宇宙

2026.01.11 10:00

25光年先の恒星系内で微惑星の衝突、HSTが初の直接撮像

フォーマルハウトの周囲にあるリング状の星周円盤と塵の雲cs1およびcs2(拡大画像内)を捉えたハッブル宇宙望遠鏡の合成画像。比較のために2012年に撮影された塵の雲cs1と2023年撮影のcs2を同一画像内に配置している。フォーマルハウト自体は周囲のより暗い天体を検出するために中央の黒い円で隠されている(NASA, ESA, Paul Kalas (UC Berkeley))

フォーマルハウトの周囲にあるリング状の星周円盤と塵の雲cs1およびcs2(拡大画像内)を捉えたハッブル宇宙望遠鏡の合成画像。比較のために2012年に撮影された塵の雲cs1と2023年撮影のcs2を同一画像内に配置している。フォーマルハウト自体は周囲のより暗い天体を検出するために中央の黒い円で隠されている(NASA, ESA, Paul Kalas (UC Berkeley))

太陽系の近くにある太陽系外惑星系で発生した2回の激しい天体衝突がもたらした劇的な結果を、NASAのハッブル宇宙望遠鏡(HST)が捉えた。みなみのうお座の1等星フォーマルハウトの近くにある謎の光源は、当初は惑星と間違えられていたが、実際は微惑星と呼ばれる岩石天体同士の衝突が別々の場所で2回起き、その残骸が明るく光って見えている現象であることが、今回の観測で確認された。

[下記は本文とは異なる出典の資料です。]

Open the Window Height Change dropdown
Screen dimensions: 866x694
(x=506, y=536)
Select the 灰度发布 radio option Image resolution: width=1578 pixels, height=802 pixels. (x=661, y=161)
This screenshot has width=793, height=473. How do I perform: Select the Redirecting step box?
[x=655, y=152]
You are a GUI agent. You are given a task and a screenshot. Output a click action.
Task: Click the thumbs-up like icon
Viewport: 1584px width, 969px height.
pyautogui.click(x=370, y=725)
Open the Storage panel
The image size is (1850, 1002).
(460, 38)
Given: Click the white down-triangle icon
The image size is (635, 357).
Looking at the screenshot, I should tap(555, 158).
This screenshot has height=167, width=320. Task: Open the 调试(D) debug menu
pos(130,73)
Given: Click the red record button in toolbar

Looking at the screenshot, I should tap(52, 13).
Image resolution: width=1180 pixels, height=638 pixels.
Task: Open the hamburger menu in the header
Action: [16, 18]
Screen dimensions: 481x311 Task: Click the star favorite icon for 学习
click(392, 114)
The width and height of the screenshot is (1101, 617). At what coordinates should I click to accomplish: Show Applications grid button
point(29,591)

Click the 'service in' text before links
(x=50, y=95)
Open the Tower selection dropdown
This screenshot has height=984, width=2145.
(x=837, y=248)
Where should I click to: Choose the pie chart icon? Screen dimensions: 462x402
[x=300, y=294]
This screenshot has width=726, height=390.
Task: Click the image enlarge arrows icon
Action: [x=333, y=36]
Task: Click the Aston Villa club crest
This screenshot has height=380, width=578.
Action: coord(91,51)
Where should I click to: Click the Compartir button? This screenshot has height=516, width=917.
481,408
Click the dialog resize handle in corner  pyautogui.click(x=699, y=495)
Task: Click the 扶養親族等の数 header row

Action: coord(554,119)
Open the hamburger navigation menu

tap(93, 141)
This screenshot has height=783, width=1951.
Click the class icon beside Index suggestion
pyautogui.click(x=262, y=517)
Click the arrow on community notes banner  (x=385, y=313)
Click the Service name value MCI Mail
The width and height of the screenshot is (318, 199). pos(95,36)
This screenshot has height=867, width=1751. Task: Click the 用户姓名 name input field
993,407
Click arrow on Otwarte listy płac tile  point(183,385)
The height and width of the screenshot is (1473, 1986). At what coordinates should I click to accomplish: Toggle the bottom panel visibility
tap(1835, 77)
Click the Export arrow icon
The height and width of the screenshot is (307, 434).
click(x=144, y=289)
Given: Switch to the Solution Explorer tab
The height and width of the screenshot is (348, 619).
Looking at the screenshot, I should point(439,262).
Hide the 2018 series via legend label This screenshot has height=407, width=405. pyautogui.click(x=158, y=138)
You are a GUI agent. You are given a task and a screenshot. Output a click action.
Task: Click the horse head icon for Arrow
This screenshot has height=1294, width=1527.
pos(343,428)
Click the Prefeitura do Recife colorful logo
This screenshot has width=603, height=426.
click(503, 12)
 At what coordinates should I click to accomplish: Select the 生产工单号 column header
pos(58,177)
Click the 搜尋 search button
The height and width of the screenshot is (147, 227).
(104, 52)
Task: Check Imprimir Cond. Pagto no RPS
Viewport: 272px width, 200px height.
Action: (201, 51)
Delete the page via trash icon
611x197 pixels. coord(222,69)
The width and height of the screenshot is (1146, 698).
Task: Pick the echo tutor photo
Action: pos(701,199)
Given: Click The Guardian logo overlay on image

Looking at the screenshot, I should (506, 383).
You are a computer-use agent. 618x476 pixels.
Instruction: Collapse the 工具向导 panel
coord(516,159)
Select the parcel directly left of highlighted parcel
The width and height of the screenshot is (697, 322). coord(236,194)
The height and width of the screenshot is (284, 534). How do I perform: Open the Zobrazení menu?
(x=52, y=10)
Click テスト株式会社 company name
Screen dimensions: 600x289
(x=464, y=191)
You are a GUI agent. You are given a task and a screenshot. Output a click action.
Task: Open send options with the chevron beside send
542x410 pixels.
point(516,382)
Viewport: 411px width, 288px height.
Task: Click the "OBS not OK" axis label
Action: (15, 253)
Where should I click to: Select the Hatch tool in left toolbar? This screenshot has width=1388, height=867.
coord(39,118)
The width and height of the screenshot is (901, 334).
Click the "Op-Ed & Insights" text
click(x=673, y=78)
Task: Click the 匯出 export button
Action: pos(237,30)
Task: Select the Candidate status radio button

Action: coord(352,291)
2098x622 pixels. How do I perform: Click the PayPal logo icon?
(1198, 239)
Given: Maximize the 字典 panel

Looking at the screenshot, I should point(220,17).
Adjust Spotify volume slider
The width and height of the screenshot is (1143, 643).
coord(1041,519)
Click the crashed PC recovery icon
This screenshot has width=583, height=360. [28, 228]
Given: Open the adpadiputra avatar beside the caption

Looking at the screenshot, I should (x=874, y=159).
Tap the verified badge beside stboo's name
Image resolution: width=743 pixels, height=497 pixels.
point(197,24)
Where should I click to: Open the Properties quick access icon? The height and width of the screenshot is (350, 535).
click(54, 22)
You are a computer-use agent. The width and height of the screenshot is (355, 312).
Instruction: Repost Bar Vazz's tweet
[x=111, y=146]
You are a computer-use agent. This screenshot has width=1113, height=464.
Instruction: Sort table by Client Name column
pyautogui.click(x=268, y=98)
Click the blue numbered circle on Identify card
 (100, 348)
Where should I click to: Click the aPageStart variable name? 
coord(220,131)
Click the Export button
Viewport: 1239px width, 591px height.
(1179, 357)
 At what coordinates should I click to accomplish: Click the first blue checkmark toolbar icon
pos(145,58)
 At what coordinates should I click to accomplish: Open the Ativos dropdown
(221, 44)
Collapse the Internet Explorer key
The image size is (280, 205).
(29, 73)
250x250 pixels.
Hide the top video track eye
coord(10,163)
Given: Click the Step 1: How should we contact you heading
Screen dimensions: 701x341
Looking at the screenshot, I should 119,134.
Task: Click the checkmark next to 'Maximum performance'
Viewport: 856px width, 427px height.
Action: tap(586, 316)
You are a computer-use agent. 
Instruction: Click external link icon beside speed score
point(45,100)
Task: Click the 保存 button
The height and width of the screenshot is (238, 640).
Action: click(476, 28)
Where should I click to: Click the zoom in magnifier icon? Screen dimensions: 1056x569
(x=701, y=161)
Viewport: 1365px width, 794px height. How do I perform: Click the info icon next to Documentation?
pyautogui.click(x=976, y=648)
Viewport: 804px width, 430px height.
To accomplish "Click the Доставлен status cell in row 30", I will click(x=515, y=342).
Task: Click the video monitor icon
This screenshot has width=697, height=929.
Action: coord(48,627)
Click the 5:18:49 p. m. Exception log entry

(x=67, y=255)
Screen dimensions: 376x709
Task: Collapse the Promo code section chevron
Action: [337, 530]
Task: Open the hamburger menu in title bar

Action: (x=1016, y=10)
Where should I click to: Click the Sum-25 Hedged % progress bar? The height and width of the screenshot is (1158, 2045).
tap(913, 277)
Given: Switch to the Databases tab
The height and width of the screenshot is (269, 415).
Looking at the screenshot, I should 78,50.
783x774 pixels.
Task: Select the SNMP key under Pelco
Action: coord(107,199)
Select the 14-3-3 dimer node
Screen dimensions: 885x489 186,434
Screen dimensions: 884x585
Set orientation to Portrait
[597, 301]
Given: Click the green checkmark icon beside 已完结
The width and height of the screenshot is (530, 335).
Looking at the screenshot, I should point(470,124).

こうした衝突現象が太陽系外で観測されたのは今回が初めてで、この発見は系外惑星を探索する研究者への注意喚起として役立つ。今回の研究についてまとめた論文は科学誌Scienceに2025年12月18日付で掲載された。

フォーマルハウトの系外惑星が雲になる

2008年のHSTによる観測で、系外惑星フォーマルハウトbが発見された。大きさは木星の約3倍で、太陽と冥王星の間の距離の約3倍の軌道半径で主星フォーマルハウトを公転しているように見えた。だが、最近のHST観測では、この惑星が姿を消していて、その代わりに惑星系内の別の場所に新たな光点が現れるという結果となった。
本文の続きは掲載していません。